At the district court level, determining whether the first-to-file rule required dismissal of Wood’s action involved consideration of whether the first-to-file rule is jurisdictional, and whether a violation of the first-to-file rule can be cured through an amended or supplemental pleading under Rule 15. First, the district court concluded that the first-to-file rule is not jurisdictional, noting that this holding conflicts with a majority of circuits that have already addressed this issue. (However, the district court’s holding was legitimized soon after when the Second Circuit also ruled that the first-to-file rule is not jurisdictional). Second, the district court found that a violation of the first-to-file rule does not require dismissal and can be cured through an amended or supplemental pleading. The district court reasoned that other courts’ holdings that a first-to-file rule violation cannot be cured were premised on the belief that first-to-file rule is jurisdictional in nature. Since the district court had already held that the first-to-file rule was non-jurisdictional, it concluded that amendment should be allowed because courts routinely allow plaintiffs to cure non-jurisdictional defects by filing amended or supplemental pleadings. The district court also cited policy considerations, noting that the primary purpose of the FCA is to assist the government in fighting fraud and in its view barring Wood’s complaint undermined that goal. (Note: other courts, including the D.C. Circuit in Shea, focused on the text of the first-to-file rule not whether it is jurisdictional, reasoning that the bar on bringing a related “action” when an earlier-filed suit is pending makes that later-filed action “incurably flawed” when it is filed and therefore unsuitable for amendment.)

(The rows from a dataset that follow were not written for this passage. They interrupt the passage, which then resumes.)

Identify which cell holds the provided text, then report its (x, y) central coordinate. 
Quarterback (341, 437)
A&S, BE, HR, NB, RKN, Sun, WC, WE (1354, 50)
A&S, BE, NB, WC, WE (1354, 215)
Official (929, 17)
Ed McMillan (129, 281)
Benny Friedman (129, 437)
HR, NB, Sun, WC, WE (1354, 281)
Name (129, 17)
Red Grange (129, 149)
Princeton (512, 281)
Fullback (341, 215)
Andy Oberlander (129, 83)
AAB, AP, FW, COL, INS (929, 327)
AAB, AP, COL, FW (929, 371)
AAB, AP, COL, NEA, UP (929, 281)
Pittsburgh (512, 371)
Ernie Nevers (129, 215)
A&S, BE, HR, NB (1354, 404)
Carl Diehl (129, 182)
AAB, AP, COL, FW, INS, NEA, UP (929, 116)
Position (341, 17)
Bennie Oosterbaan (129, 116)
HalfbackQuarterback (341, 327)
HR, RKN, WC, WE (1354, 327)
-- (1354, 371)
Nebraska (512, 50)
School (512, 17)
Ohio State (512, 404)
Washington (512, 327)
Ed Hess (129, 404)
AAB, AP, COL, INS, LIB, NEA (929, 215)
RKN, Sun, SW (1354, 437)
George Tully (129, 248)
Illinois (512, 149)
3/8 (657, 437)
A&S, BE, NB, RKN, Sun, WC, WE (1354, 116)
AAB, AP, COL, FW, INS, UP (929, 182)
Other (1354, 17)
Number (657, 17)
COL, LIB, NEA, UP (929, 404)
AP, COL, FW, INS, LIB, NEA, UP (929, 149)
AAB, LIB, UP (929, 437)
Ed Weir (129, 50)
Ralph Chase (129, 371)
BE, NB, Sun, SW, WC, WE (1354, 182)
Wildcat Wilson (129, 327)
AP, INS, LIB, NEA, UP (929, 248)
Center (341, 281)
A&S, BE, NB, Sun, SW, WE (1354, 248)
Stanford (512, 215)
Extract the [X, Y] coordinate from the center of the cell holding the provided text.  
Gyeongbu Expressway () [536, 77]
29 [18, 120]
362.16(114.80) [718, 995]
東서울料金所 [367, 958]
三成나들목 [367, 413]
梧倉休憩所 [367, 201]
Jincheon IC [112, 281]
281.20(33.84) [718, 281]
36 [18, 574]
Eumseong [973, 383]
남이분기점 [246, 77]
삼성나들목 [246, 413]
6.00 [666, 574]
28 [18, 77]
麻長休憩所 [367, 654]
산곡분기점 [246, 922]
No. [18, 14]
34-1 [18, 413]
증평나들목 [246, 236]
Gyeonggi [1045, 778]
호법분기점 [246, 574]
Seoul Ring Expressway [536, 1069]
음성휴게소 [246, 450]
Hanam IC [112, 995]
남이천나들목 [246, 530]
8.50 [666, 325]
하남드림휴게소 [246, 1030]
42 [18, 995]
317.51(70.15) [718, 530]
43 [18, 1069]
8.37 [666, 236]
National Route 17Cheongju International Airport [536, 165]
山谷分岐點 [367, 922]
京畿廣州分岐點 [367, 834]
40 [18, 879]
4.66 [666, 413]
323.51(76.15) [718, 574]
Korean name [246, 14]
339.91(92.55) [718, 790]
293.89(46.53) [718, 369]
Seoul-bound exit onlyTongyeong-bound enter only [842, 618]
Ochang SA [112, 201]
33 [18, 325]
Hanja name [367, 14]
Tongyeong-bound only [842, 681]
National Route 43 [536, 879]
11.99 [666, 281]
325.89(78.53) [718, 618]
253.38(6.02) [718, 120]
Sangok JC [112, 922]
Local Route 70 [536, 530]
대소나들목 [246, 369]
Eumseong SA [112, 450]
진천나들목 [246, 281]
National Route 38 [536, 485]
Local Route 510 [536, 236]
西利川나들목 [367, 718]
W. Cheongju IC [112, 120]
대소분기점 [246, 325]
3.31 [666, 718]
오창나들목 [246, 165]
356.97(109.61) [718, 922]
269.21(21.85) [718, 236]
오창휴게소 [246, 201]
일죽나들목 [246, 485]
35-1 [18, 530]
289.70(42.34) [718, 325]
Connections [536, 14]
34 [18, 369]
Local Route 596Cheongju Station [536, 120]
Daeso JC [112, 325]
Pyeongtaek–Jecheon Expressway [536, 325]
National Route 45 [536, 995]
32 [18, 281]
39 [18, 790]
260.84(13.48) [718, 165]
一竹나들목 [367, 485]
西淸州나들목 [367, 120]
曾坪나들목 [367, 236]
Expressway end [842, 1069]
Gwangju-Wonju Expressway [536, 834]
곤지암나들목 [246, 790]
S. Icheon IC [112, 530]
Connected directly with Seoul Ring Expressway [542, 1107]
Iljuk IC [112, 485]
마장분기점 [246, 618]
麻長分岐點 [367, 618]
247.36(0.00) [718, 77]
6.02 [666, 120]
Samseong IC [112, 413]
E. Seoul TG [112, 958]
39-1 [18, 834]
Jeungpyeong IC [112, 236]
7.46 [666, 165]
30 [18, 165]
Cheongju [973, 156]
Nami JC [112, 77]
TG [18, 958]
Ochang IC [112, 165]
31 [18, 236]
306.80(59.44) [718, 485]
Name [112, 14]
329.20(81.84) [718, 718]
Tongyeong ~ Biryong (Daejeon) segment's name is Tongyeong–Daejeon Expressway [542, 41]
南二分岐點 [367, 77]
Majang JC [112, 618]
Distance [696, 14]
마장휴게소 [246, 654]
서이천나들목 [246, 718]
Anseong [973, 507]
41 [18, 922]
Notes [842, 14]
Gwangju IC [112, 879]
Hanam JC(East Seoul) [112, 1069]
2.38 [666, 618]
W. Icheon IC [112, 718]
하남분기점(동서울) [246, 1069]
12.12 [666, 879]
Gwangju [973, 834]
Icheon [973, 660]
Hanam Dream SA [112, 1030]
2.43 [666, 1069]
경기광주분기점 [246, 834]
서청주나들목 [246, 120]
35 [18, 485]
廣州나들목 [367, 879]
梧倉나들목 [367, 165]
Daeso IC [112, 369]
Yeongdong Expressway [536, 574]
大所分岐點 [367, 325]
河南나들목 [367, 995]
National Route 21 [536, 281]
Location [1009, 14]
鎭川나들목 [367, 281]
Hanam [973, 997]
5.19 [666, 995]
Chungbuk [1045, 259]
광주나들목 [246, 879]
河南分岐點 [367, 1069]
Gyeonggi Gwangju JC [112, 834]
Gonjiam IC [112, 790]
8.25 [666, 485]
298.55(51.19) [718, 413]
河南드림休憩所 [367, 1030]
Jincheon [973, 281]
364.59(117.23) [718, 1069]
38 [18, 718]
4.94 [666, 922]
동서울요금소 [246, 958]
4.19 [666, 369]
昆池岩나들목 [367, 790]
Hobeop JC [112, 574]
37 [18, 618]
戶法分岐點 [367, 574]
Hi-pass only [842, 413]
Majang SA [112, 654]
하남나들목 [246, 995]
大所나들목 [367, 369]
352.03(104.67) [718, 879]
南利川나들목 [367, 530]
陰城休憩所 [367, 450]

The district court ultimately denied Allergan’s motion to dismiss. However, recognizing the divide among federal courts regarding whether a violation of the first-to-file rule could be cured by an amended pleading, the district required the parties to meet and confer to discuss whether an interlocutory appeal would be appropriate. Allergan subsequently moved for interlocutory certification of the court’s order, culminating in the Second Circuit’s recent decision to consider the issue.
1 United States ex rel. Carter v. Halliburton Co., 866 F.3d 199, 2017 U.S. App. LEXIS 13867, at *22 (4th Cir. 2017); United States ex rel. Shea v. Cellco P’ship, 863 F.3d 923 (D.C. Cir. 2017).
2 We wrote about the D.C. Circuit case here.
3 See U.S. ex rel. Chovanec v. Apria Healthcare GRP Inc., 606 F.3d 361, 362 (7th Cir. 2010); U.S. ex rel. Gadbois v. Pharmerica Corp., 809 F.3d 1, 6 (1st Cir. 2015).